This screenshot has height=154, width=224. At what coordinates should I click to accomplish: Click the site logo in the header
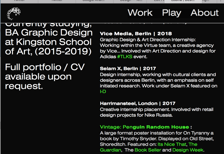14,13
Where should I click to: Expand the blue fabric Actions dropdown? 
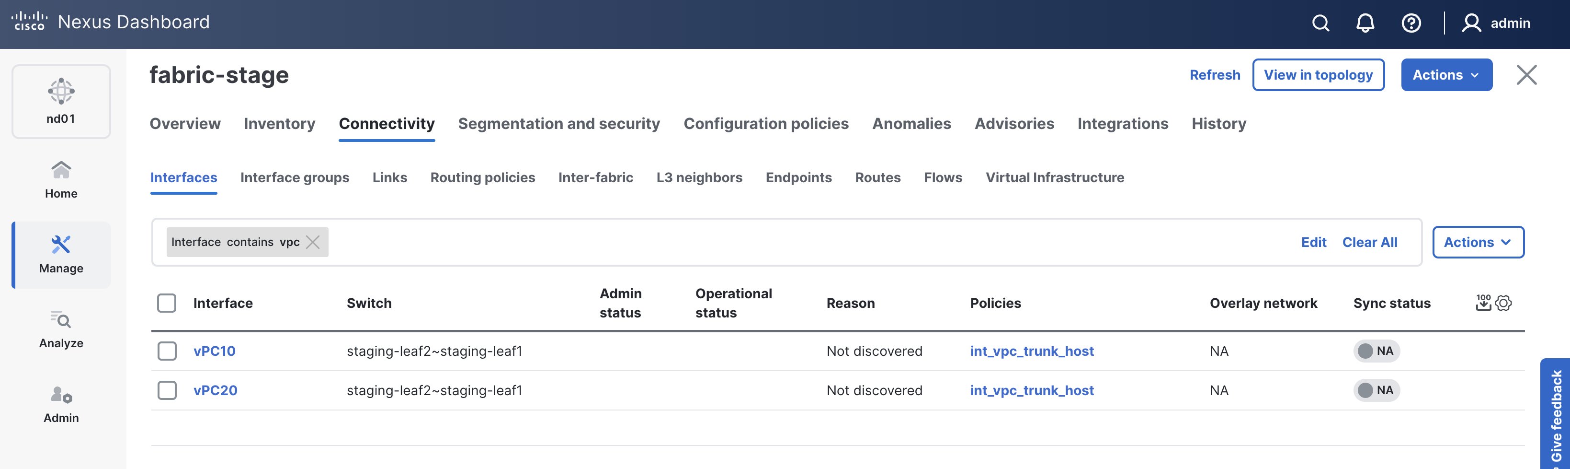point(1446,75)
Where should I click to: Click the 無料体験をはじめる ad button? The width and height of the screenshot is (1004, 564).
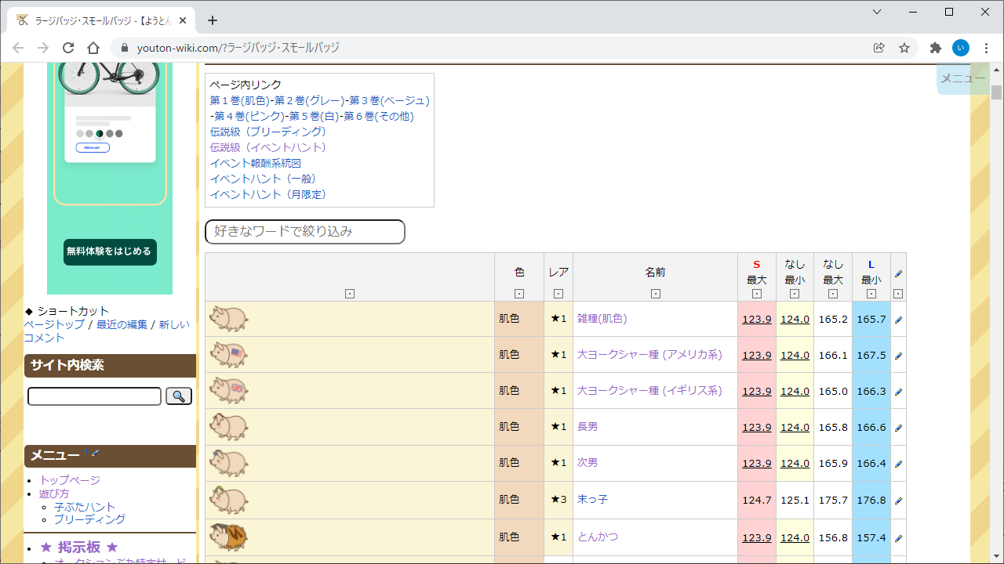pyautogui.click(x=110, y=251)

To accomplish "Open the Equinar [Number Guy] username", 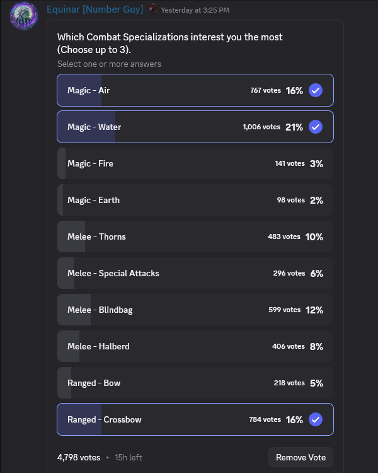I will 95,9.
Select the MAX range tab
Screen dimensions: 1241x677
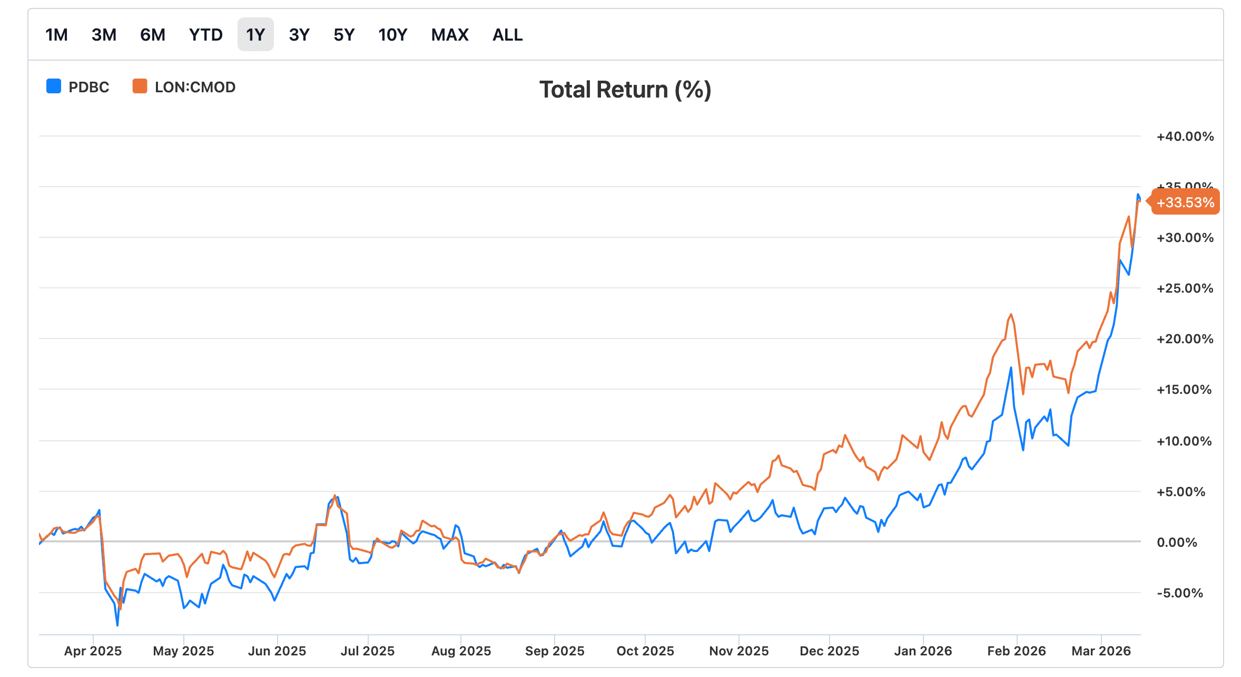pos(450,35)
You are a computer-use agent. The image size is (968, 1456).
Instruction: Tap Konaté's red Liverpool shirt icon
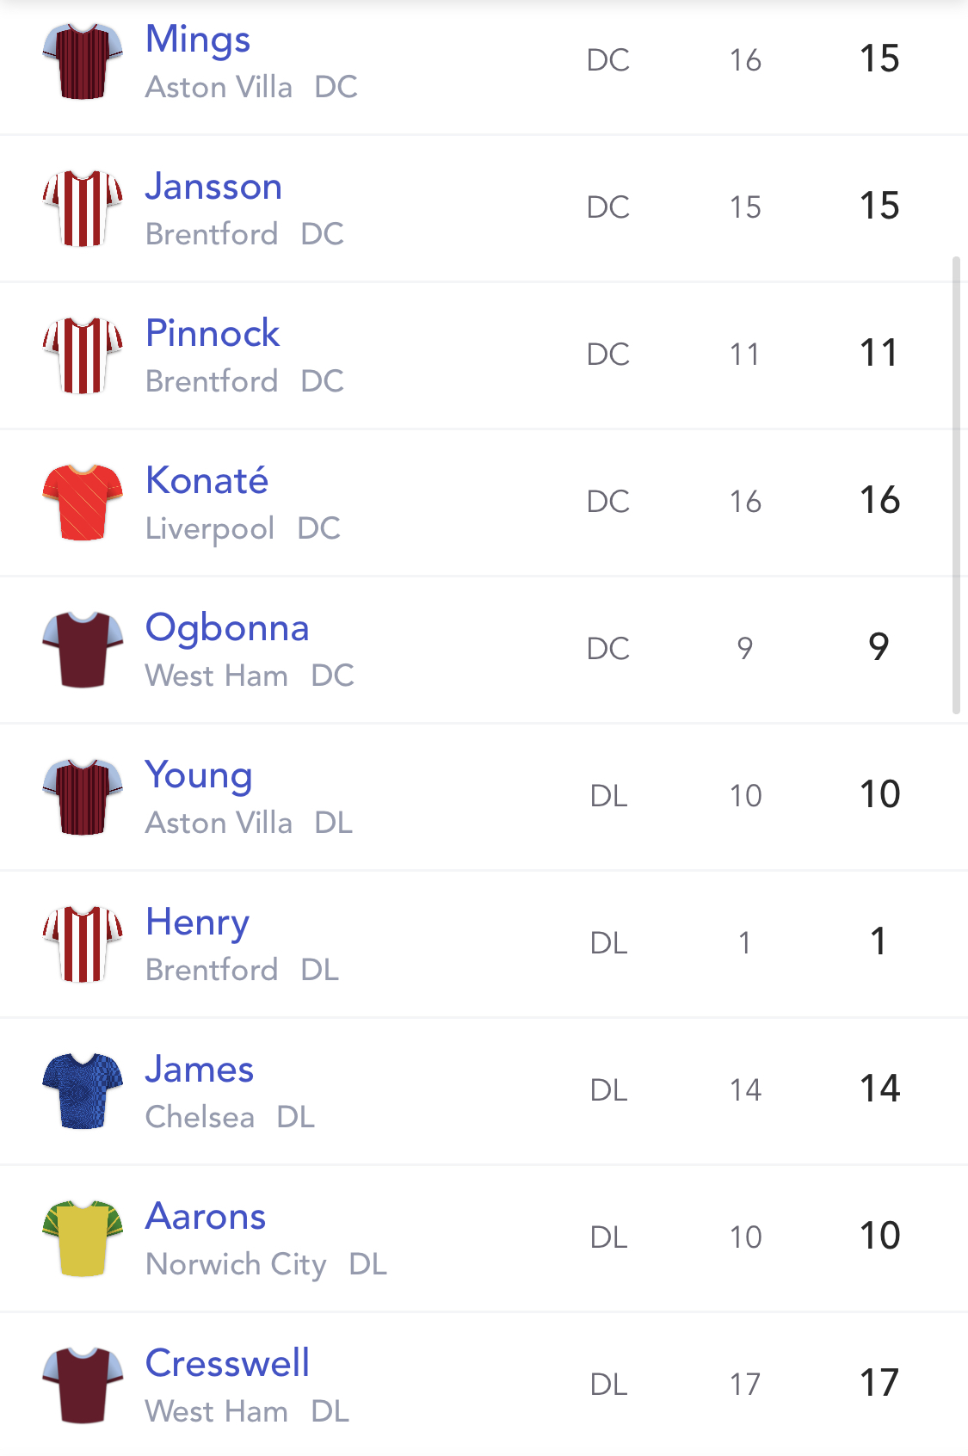point(83,503)
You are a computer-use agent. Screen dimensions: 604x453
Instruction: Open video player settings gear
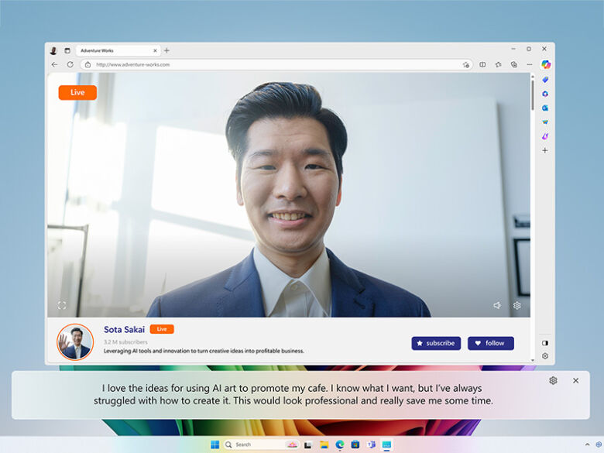coord(517,305)
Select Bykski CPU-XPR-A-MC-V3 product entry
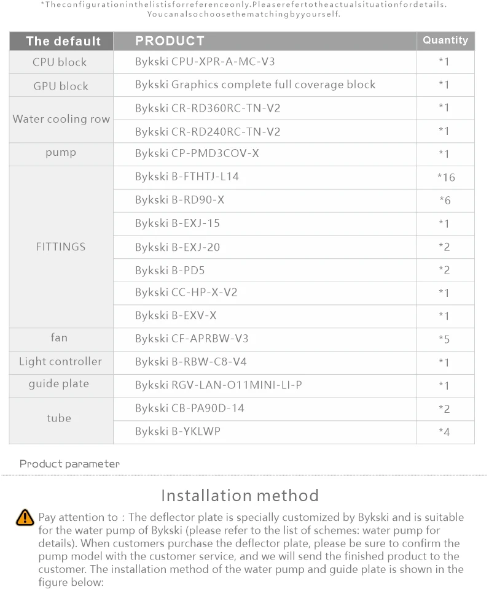This screenshot has height=592, width=489. point(205,61)
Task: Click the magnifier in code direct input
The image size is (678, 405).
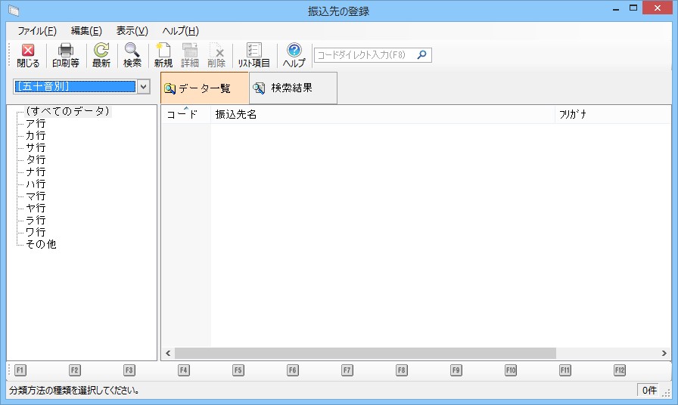Action: click(422, 54)
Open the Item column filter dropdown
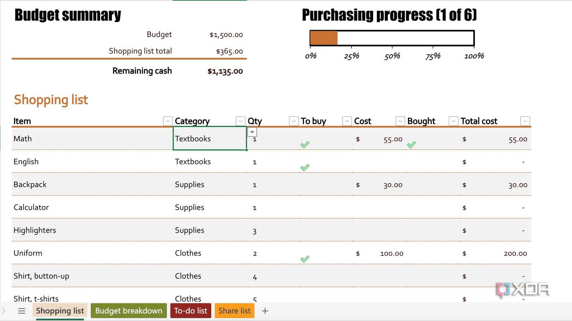The image size is (572, 321). coord(167,121)
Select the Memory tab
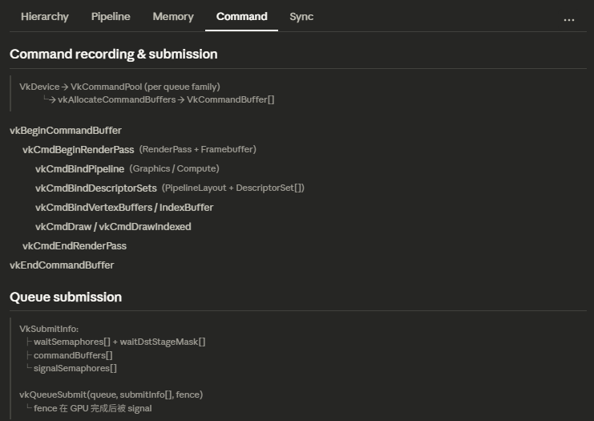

**Problem to work on**: Rewrite everything in the listing from the line containing "Select Bykski CPU-XPR-A-MC-V3 product entry" down to the end of the listing, replacing "magnifier" with "magnifying glass" and leaving all else unchanged. Do not include the pictures.

**Task answer**:
Select Bykski CPU-XPR-A-MC-V3 product entry
This screenshot has height=592, width=489. point(205,61)
Task: Click the magnifying glass in code direct input
The image size is (678, 405).
Action: click(422, 54)
Open the Item column filter dropdown
The image size is (572, 321). coord(167,121)
Select the Memory tab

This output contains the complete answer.